**Brief 1**. Rewrite the part of the text on Van Oosten de Bruyn that opens with the words "In his dissertation, On" and closes with "few years later.", putting "David Hume" in place of "Hume".
**Brief 2**. According to the text on Van Oosten de Bruyn, in what year did he become a member of the city council of Haarlem?

**Excerpt**.
^^^^^^^^^^^^^^^^

Gerrit Willem van Oosten de Bruyn was born in Amersfoort in 1727. He moved to Haarlem at an early age, studied law in Utrecht and became a Master of Both Laws (secular and ecclesiastical) in 1748. He then moved back to Haarlem, where he lived as a man of independent means. He became a member of the city council of Haarlem in 1787 and was mayor of Haarlem in 1789 and 1790. He moved to his country house Randenbroek, near Amersfoort, in 1795 and died there in 1797.
In his dissertation, On the crime of suicide (1748), Van Oosten de Bruyn gave a broad survey of the opinions of the Bible, the classical Jewish, Greek and Roman writers, and some prominent authors of his own time, on the act of suicide. He concluded that suicide is a crime according to natural law and is rightly condemned as a crime in secular and ecclesiastical law. He was therefore less audacious than Hume, who wrote his essay "Of suicide" only a few years later.
Van Oosten de Bruyn's treatise On the progress that those mortals who have never known the divine relevation have made in ethics by the light of reason alone (1758), which won him a prize offered by the curators of J. Stolp's bequest, bore more signs of the Enlightenment. In this work, Van Oosten de Bruyn started by arguing that morality does not depend on divine revelation: God has endowed all human beings with a sense of justice and a conscience, and a basic form of morality is to be found in all societies in all times. Van Oosten de Bruyn quoted several passages from Voltaire's Poème sur la loi naturelle (1752) to illustrate this thesis, which is remarkable because the public hangman of Paris burned this poem in 1759. Van Oosten de Bruyn went on to argue that it is, however, impossible to construct a clear and well-founded system of ethics without employing the idea of an omniscient, impartial God who judges us after death and punishes us for our sins while rewarding virtue. The ethical systems of Pythagoras, Socrates, Plato, Aristotle and the Stoics bear this out: even though these systems cannot be regarded as totally immoral, they have many blemishes and obscurities because they do not rest on this solid foundation. It follows from this that, in ethics, reason can play only a limited role: ethics must ultimately be based on the Christian conception of divine judgment after death, and we owe this conception to divine revelation rather than unassisted reason.
Although Van Oosten de Bruyn's essay attracted some attention at the time it was published, it did not have much impact and was soon forgotten. His history of Haarlem (1765) was rather more successful in this respect.

^^^^^^^^^^^^^^^^

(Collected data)
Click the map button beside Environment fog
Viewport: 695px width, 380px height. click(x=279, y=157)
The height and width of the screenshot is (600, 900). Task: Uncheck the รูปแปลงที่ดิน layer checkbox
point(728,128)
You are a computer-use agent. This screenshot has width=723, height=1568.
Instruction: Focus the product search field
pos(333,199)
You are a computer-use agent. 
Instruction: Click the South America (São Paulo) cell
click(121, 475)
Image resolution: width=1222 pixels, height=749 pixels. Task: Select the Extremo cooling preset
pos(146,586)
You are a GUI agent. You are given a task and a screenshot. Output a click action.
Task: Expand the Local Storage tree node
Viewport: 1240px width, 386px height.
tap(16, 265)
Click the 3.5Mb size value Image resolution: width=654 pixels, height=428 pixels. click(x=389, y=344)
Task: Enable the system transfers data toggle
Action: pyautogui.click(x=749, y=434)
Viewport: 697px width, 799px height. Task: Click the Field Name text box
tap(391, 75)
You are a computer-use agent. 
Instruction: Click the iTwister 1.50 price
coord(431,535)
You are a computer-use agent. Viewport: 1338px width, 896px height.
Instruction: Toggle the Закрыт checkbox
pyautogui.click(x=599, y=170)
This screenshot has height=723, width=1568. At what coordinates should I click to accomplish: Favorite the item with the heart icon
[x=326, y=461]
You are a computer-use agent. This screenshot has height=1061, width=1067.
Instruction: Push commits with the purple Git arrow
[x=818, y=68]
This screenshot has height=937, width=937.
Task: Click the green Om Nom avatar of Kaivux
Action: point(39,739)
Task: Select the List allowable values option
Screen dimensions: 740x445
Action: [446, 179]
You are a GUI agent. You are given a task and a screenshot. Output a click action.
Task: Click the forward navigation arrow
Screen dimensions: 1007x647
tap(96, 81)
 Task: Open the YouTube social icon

^^^^^^^^^^^^^^^^

**Task solution 1**.
In his dissertation, On the crime of suicide (1748), Van Oosten de Bruyn gave a broad survey of the opinions of the Bible, the classical Jewish, Greek and Roman writers, and some prominent authors of his own time, on the act of suicide. He concluded that suicide is a crime according to natural law and is rightly condemned as a crime in secular and ecclesiastical law. He was therefore less audacious than David Hume, who wrote his essay "Of suicide" only a few years later.

**Task solution 2**. 1787